I think it might have rained 105 days in a row.
Okay, perhaps that’s a Hungarian exaggeration, but trust me. We’ve gotten a lot of rain.
A pond has sprung up in the back field and the driveway looks like a murky river. It’s so bad, in fact, that aquatic life resides in our potholes.
Like this fella that Martin found while walking the dog down the drive.
Now, I haven’t the foggiest idea how a crawfish found his way to our gravel drive. We’re at least a mile and a half from the river — that’s a marathon in crustaceans’ strides.
It’s possible that a bird scooped him up as a snack and then dropped him mid-flight, and he landed in the pothole. Possible, but pretty random and farfetched. All that I know is that he arrived alive and pinching.
We relocated him to a pickle jar and offered him some sustenance: stinkbugs and salami — both of which are plentiful in our house. He turned up his nose (doubtful that he has a nose), but was otherwise content in his pickle jar.

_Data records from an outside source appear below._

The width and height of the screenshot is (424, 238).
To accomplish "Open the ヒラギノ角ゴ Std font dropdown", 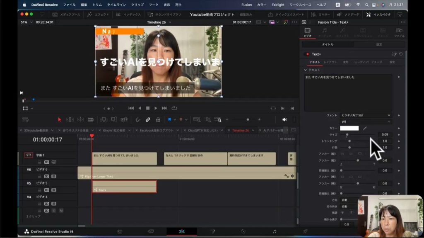I will 366,115.
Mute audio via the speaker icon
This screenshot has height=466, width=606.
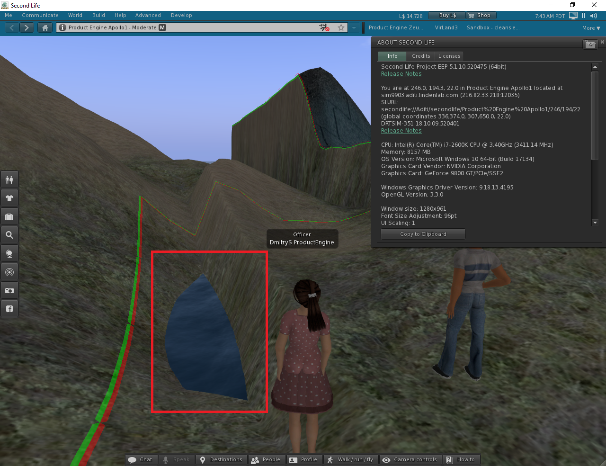(x=593, y=15)
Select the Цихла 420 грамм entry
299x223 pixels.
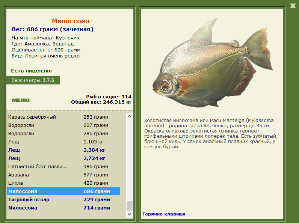coord(63,183)
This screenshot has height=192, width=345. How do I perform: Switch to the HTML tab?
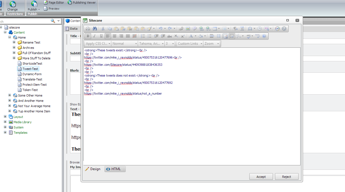(x=115, y=169)
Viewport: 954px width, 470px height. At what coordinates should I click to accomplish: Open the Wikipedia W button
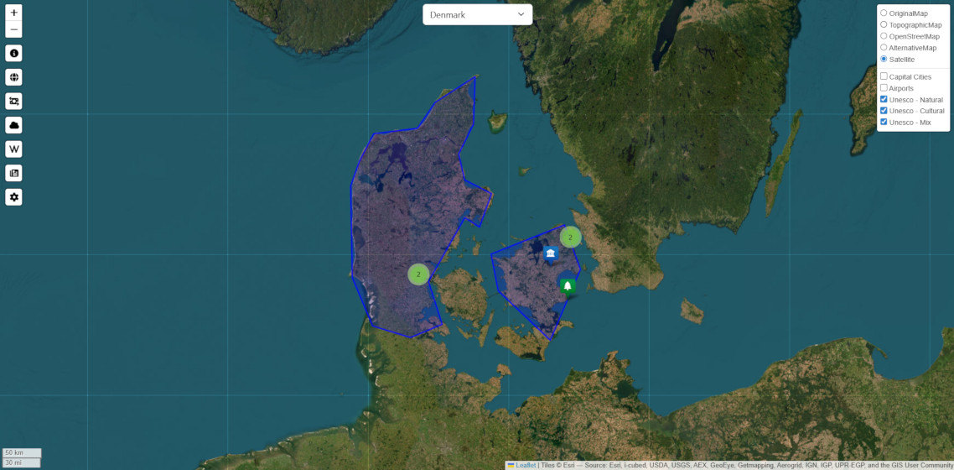(x=13, y=149)
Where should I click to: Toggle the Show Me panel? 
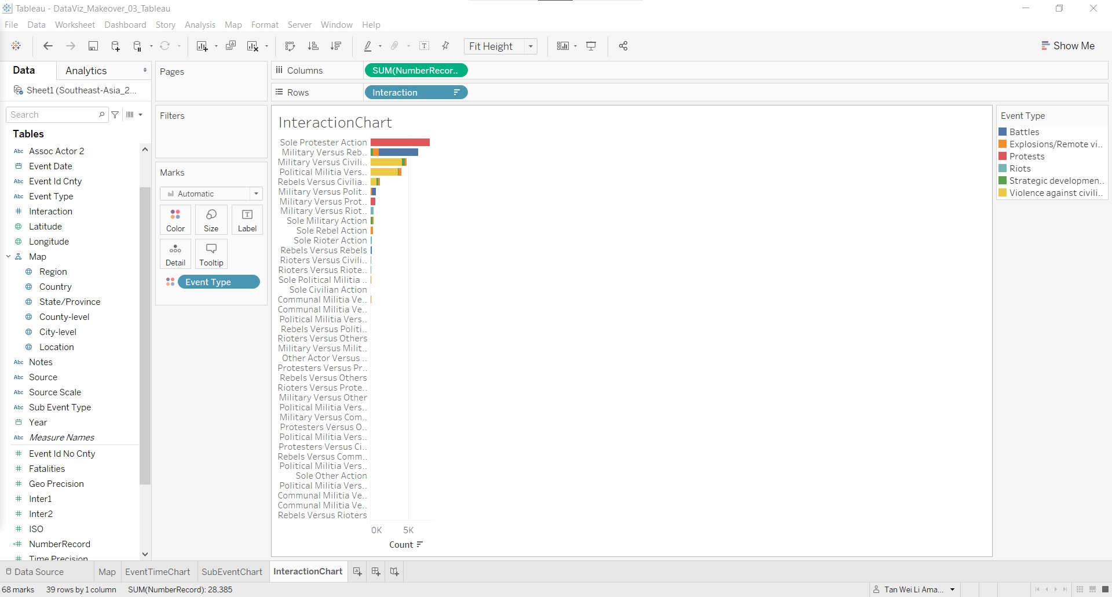[x=1068, y=46]
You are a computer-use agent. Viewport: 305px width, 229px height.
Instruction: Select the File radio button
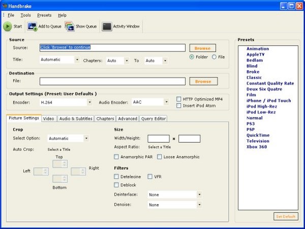pyautogui.click(x=214, y=57)
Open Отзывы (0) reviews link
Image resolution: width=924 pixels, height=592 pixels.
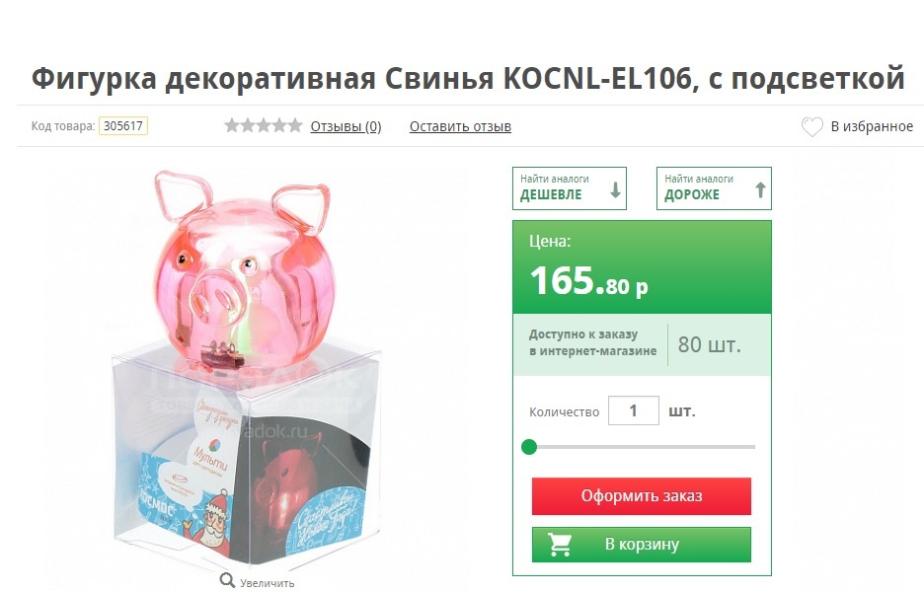pos(346,126)
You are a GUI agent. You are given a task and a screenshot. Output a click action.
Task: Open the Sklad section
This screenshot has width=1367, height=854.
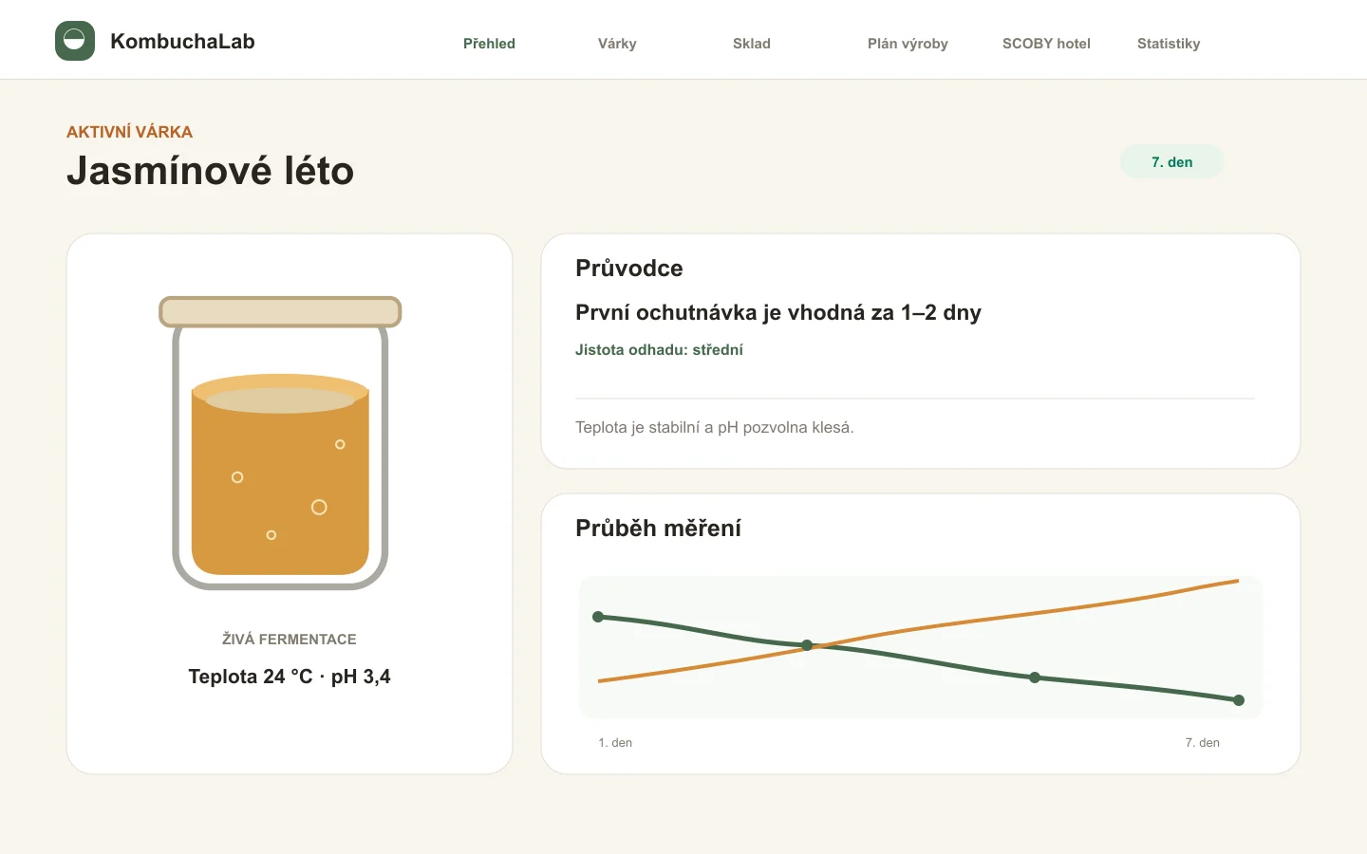click(x=752, y=44)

And then we put him to work. It was off to daycare for show-and-tell (no doubt a traumatic visit that included a lot of shrieking and jar shaking). But there was a reward: he won his freedom by the river.
The trails were too soft and squishy for the gator, so at dusk, I loaded up the kids and drove to the closest parking lot/boat launch. It was nearly dark and I worried that we’d be slogging through a swampy bog to the river’s edge. But the river came to us; it had crested the banks and flooded the long trail, covering the sandbar. The water was just 6 feet shy of the car park.
Since I’ve never seen crawfish in our river, I was surprised to find a sign with a crawfish diagram greeting us on arrival… explaining how to slice its head off.
Cayden eyed the sign with concern. What does it say? Does it say we have to kill the crawfish? What’s invasive mean?
I looked at Cayden, and the sign, and the illegal, pickle jar-dwelling crawfish.
It says…it says...I stammered….that this crawfish should be…
… really happy living here, I said, ducking into the brush when a car slowed for a look.
I nudged Cayden and he lowered the jar and tipped it sideways. The cray scuttled into the water and settled by some rocks and decaying leaves submerged below. He looked happy.
As happy as an invasive crustacean can be.